El conjunto patrimonial de las Esclusas 34‑35‑36, construido entre 1759 y 1804, se sitúa en el término municipal de Villamuriel de Cerrato (Palencia), en el kilómetro 106,000 del Ramal Sur del Canal de Castilla, en un entorno conocido como Soto de Albúrez. Su función global fue salvar un desnivel mediante tres esclusas consecutivas, controlar el caudal y derivar el agua para usos asociados, integrando navegación, mantenimiento y aprovechamiento energético en un mismo enclave.
El elemento principal lo forman tres esclusas unidas, de tipo triple, con vasos rectangulares —el primero de traza ovalada— y dimensiones escalonadas que evidencian la adaptación al desnivel. Están construidas en sillería de piedra caliza y conservan los apoyos de los tornos de maniobra. La composición hidráulica es especialmente rica: en la aleta superior derecha una toma sumergida alimenta un conducto enterrado, mientras que la propia aleta conecta con el costero del caz de derivación formando una quilla que separa las corrientes; a partir del cruce, una toma discurre a cielo abierto y desagua aguas abajo del puente, y otra corre paralela al canal, en parte enterrada y en parte abierta. Un aliviadero lateral de labio fijo, en la margen izquierda, vierte al vaso mediante conducción enterrada. El estado de conservación es regular y la protección integral ampara la totalidad de la obra original.
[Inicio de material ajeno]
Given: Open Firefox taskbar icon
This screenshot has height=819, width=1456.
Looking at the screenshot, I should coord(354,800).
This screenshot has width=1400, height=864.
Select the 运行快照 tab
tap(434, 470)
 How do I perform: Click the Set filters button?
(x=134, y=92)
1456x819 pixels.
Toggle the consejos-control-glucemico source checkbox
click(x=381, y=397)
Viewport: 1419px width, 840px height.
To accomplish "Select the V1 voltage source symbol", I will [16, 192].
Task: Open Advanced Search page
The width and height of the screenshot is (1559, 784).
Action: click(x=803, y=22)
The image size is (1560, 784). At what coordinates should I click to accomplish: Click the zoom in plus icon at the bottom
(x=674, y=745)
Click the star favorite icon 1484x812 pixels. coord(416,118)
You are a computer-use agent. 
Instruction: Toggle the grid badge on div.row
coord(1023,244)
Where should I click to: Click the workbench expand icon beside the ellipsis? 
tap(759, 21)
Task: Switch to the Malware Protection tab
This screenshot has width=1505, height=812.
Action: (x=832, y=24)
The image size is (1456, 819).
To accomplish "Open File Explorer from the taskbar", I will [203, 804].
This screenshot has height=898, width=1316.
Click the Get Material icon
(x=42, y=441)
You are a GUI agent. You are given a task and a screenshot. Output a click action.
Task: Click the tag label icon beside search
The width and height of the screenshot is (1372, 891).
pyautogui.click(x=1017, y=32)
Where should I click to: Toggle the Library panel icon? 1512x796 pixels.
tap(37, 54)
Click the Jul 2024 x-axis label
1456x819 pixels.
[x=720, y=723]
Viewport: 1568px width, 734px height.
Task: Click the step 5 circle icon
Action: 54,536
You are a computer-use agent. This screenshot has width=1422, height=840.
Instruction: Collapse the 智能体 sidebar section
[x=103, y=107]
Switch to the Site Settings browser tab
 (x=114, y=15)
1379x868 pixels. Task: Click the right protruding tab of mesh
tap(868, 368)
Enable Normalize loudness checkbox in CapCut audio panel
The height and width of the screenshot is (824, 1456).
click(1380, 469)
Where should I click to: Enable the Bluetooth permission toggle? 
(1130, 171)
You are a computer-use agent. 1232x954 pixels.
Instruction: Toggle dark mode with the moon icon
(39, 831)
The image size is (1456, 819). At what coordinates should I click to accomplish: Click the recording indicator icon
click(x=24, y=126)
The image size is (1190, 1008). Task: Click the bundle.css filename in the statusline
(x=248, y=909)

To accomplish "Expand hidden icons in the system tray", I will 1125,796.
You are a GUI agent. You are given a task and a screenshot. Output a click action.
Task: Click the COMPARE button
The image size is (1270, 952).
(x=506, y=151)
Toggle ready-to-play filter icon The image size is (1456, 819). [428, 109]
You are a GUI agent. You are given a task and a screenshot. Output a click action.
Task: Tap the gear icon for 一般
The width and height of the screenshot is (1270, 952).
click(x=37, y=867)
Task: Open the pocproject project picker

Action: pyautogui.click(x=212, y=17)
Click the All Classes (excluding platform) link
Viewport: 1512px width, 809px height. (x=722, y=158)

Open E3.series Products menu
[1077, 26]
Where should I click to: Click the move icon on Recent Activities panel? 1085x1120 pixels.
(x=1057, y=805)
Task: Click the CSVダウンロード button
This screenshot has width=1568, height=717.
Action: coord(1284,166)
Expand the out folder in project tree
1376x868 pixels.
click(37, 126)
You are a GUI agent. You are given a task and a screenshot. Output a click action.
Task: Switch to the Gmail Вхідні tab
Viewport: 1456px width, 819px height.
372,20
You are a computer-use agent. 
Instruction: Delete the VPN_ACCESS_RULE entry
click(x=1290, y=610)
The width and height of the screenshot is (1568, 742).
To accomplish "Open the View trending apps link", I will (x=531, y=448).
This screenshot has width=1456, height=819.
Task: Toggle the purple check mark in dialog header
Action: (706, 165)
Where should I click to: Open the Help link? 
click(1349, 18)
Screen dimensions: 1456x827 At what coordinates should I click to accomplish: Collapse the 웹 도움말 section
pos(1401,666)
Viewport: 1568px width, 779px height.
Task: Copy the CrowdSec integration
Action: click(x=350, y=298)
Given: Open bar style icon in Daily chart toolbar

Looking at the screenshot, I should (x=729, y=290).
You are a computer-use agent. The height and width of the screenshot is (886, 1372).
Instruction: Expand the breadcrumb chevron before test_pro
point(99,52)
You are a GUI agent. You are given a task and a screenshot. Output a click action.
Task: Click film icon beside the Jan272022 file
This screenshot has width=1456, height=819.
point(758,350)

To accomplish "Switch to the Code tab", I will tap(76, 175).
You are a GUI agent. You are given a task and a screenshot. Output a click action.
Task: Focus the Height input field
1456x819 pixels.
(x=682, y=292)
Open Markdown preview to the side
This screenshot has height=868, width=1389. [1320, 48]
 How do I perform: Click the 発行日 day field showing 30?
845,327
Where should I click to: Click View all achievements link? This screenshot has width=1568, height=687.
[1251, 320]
Asociados a las esclusas se conservan el puente de arco de medio punto sobre las esclusas, con pretiles de piedra y calzada a recuperar; una vivienda del esclusero, de planta rectangular y cubierta a dos aguas, recientemente rehabilitada y hoy con uso de bar; una central hidroeléctrica modernizada y en explotación; y restos de edificaciones en ruina, testimonios de antiguas funciones auxiliares, todos ellos construidos con piedra caliza, ladrillo y madera según su tipología.
La visita al conjunto ofrece una experiencia completa: pasear entre esclusas encadenadas, cruzar puentes históricos y disfrutar de una zona estancial arbolada junto al agua. La relación entre ingeniería, paisaje y uso social convierte este enclave en una de las paradas más atractivas del Ramal Sur del Canal de Castilla.